While Bolt and Blake are training partners, they have not gone head to head since last year’s world championships in South Korea but cannot avoid each other this week with both men seeing action on all four days alongside nearly 400 other athletes eager to book Olympic places.
For speed junkies the excitement begins with the 100 metre heats on Thursday followed by a Friday final that could feature a lineup worthy of an Olympic final with challengers Mario Forsythe, Nickel Ashmeade, Lerone Clarke and Nesta Carter all having run under 10 seconds. Only three will qualify for London.
The 200 metre heats are on Saturday followed by a mouth-watering final on Sunday to close the meeting that sold out in a matter of hours and has whipped sprint-mad Jamaica into a frenzy.
Soccer’s Reggae Boyz, cricket, even the lovable Winter Olympics tail-enders the Jamaican bobsled team have produced feel-good moments and modest triumphs but it is sprinting that has brought the nation sporting prestige.
NATIONAL PRIDE
The country’s obsession with speed and its unique ability to develop runners who can get from A to B faster than anyone else in the world seems to run counter to Jamaica’s laid-back image.
Sprinting is to Jamaica what ice hockey is to Canada or soccer to Brazil: a source of national pride and a way for young Jamaicans to chase a better life.
Bolt and Blake, who earn millions from endorsements and appearance fees, represent the finish line for thousands of barefoot children, who race along dirt tracks and roads and will fill the National Stadium this weekend to cheer on their heroes.
Bolt, the Olympic champion and world-record holder in both the 100 and 200m, remains the man to beat over both distances even though he surrendered his world crown to Blake last year in Daegu after a false start knocked him out of the final.
Four years after he electrified the Beijing Games with a jaw-dropping display of speed, Bolt is being counted on to deliver that and more in London with an attack on his world record of 9.58 seconds.
Bolt has made more headlines in recent weeks for smashing up his BMW than for breaking records but following a spotty initial buildup to the season he appears to be rounding into form.
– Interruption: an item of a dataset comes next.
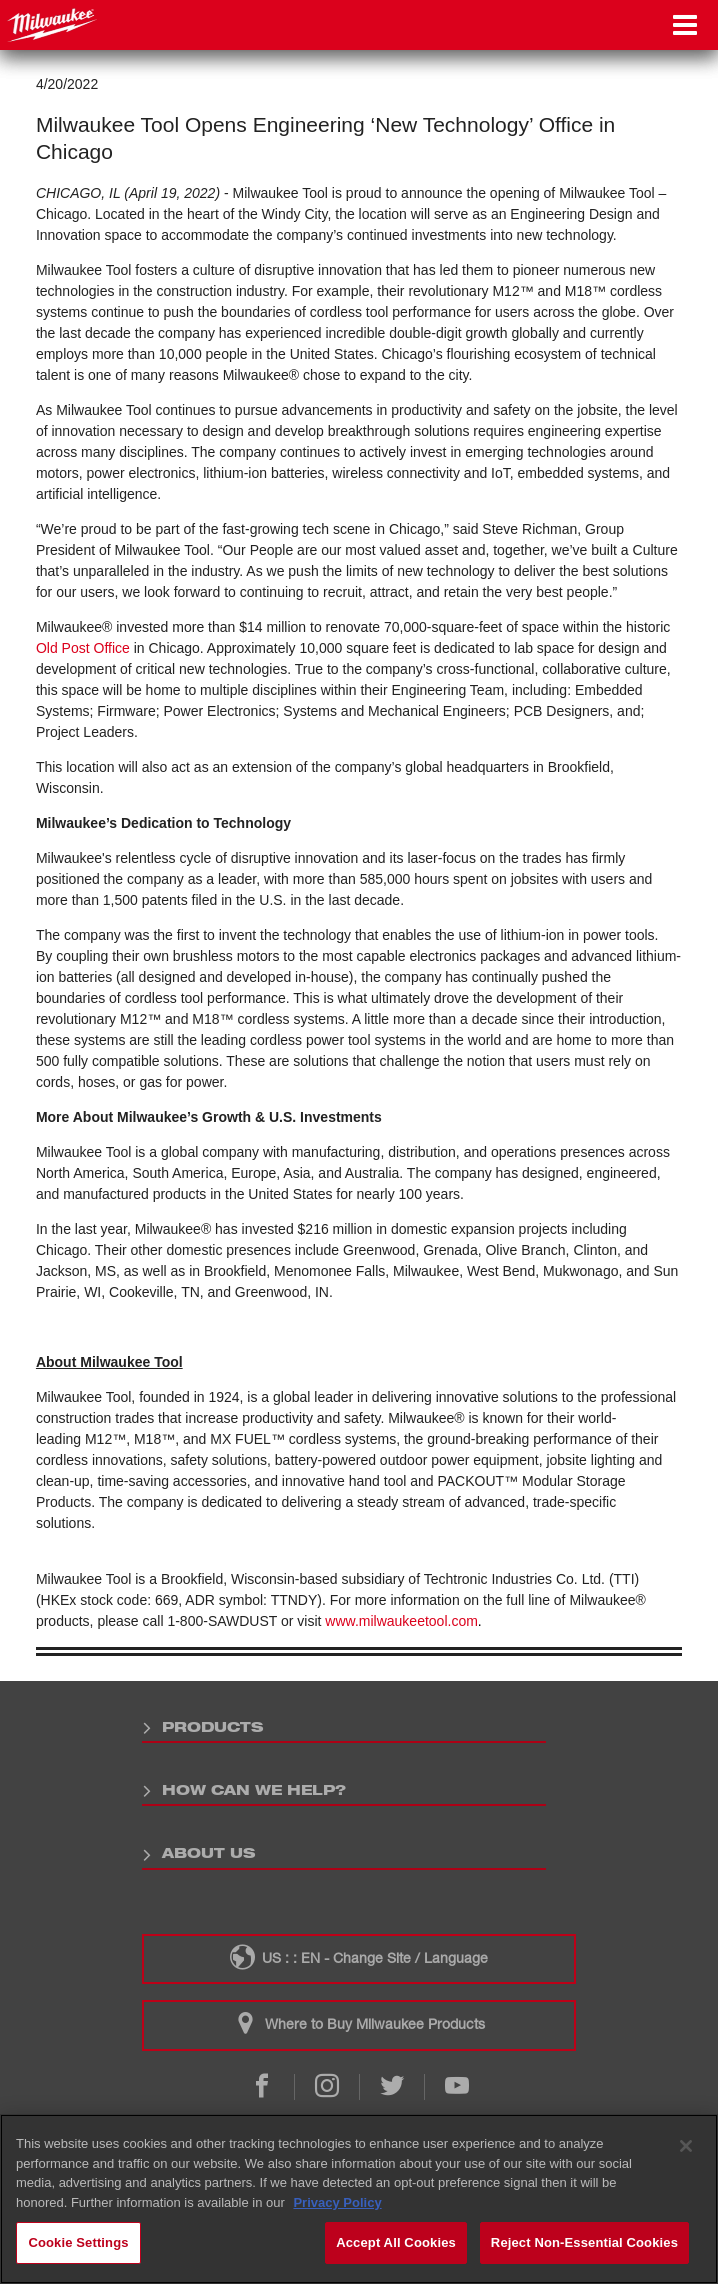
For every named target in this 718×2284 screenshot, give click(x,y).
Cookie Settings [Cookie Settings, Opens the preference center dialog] (78, 2242)
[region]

He clocked 9.76 seconds over the 100 at the Rome Golden Gala in May, a time only ever bettered by two other men, Powell and American Tyson Gay.
Bolt and Blake are the undisputed headliners but the Jamaican event will not be just a two-man show.
The women’s sprints look intriguing with 100m Olympic champion Shelly-Ann Fraser-Pryce and 200m Beijing gold medallist Veronica Campbell-Brown ready to renew their battle over both distances.
Fraser-Pryce, followed by Sherone Simpson and Kerron Stewart, led a Jamaican sweep of the 100 medals in Beijing while Campbell-Brown will be bidding for a chance to become the first woman to win three straight 200m Olympic titles.